Try it: A word-for-word restatement of the data is what is needed.

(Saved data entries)

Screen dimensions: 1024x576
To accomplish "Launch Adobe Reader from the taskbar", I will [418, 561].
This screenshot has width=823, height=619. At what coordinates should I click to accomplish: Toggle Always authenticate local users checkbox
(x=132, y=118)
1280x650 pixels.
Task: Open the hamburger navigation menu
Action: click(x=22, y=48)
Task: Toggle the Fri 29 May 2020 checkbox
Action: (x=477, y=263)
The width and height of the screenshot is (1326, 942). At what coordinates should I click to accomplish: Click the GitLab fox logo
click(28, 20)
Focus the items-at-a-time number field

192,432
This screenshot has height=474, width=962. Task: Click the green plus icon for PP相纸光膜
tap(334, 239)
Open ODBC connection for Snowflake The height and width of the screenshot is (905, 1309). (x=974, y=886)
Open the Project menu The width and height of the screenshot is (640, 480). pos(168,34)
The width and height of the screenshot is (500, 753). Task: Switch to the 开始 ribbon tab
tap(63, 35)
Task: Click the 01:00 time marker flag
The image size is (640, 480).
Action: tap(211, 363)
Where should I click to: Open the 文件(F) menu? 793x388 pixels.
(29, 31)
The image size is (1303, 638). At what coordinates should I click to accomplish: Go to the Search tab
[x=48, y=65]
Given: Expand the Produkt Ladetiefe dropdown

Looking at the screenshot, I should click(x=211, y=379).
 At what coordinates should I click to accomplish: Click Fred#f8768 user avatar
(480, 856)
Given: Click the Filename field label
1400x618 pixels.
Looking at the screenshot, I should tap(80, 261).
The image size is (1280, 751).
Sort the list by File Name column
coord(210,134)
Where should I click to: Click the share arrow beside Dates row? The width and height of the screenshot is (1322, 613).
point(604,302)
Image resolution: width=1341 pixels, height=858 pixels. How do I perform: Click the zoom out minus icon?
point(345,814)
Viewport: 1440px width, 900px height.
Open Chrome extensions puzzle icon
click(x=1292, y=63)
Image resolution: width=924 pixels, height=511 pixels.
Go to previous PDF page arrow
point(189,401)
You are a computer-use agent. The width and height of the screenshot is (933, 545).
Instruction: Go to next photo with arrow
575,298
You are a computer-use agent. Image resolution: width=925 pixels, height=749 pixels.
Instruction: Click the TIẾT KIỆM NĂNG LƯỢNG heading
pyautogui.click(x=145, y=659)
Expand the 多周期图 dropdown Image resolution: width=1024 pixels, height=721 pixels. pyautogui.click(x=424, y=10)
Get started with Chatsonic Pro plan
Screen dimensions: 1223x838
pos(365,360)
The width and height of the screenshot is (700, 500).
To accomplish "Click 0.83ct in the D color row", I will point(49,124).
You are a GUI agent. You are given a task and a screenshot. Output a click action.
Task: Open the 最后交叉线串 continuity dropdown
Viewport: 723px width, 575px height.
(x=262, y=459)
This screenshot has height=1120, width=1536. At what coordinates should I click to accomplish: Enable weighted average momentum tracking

Result for this task:
Screen dimensions: 1024x576
To accomplish "Launch Adobe Reader from the taskbar", I will [418, 561].
This screenshot has width=823, height=619. At what coordinates should I click to accomplish: Toggle Always authenticate local users checkbox
(x=132, y=118)
1280x650 pixels.
Task: Open the hamburger navigation menu
Action: click(x=22, y=48)
Task: Toggle the Fri 29 May 2020 checkbox
Action: (x=477, y=263)
The width and height of the screenshot is (1326, 942). At what coordinates should I click to accomplish: Click the GitLab fox logo
click(28, 20)
Focus the items-at-a-time number field

192,432
This screenshot has height=474, width=962. Task: Click the green plus icon for PP相纸光膜
tap(334, 239)
Open ODBC connection for Snowflake The height and width of the screenshot is (905, 1309). (x=974, y=886)
Open the Project menu The width and height of the screenshot is (640, 480). pos(168,34)
The width and height of the screenshot is (500, 753). Task: Switch to the 开始 ribbon tab
tap(63, 35)
Task: Click the 01:00 time marker flag
The image size is (640, 480).
Action: tap(211, 363)
Where should I click to: Open the 文件(F) menu? 793x388 pixels.
(29, 31)
The image size is (1303, 638). At what coordinates should I click to accomplish: Go to the Search tab
[x=48, y=65]
Given: Expand the Produkt Ladetiefe dropdown

Looking at the screenshot, I should click(x=211, y=379).
 At what coordinates should I click to accomplish: Click Fred#f8768 user avatar
(480, 856)
Given: Click the Filename field label
1400x618 pixels.
Looking at the screenshot, I should tap(80, 261).
The image size is (1280, 751).
Sort the list by File Name column
coord(210,134)
Where should I click to: Click the share arrow beside Dates row? The width and height of the screenshot is (1322, 613).
point(604,302)
Image resolution: width=1341 pixels, height=858 pixels. How do I perform: Click the zoom out minus icon?
point(345,814)
Viewport: 1440px width, 900px height.
Open Chrome extensions puzzle icon
click(x=1292, y=63)
Image resolution: width=924 pixels, height=511 pixels.
Go to previous PDF page arrow
point(189,401)
You are a computer-use agent. The width and height of the screenshot is (933, 545).
Instruction: Go to next photo with arrow
575,298
You are a computer-use agent. Image resolution: width=925 pixels, height=749 pixels.
Instruction: Click the TIẾT KIỆM NĂNG LƯỢNG heading
pyautogui.click(x=145, y=659)
Expand the 多周期图 dropdown Image resolution: width=1024 pixels, height=721 pixels. pyautogui.click(x=424, y=10)
Get started with Chatsonic Pro plan
Screen dimensions: 1223x838
pos(365,360)
The width and height of the screenshot is (700, 500).
To accomplish "Click 0.83ct in the D color row", I will point(49,124).
You are a GUI agent. You are given a task and a screenshot. Output a click action.
Task: Open the 最后交叉线串 continuity dropdown
Viewport: 723px width, 575px height.
(x=262, y=459)
This screenshot has height=1120, width=1536. At what coordinates should I click to accomplish: Enable weighted average momentum tracking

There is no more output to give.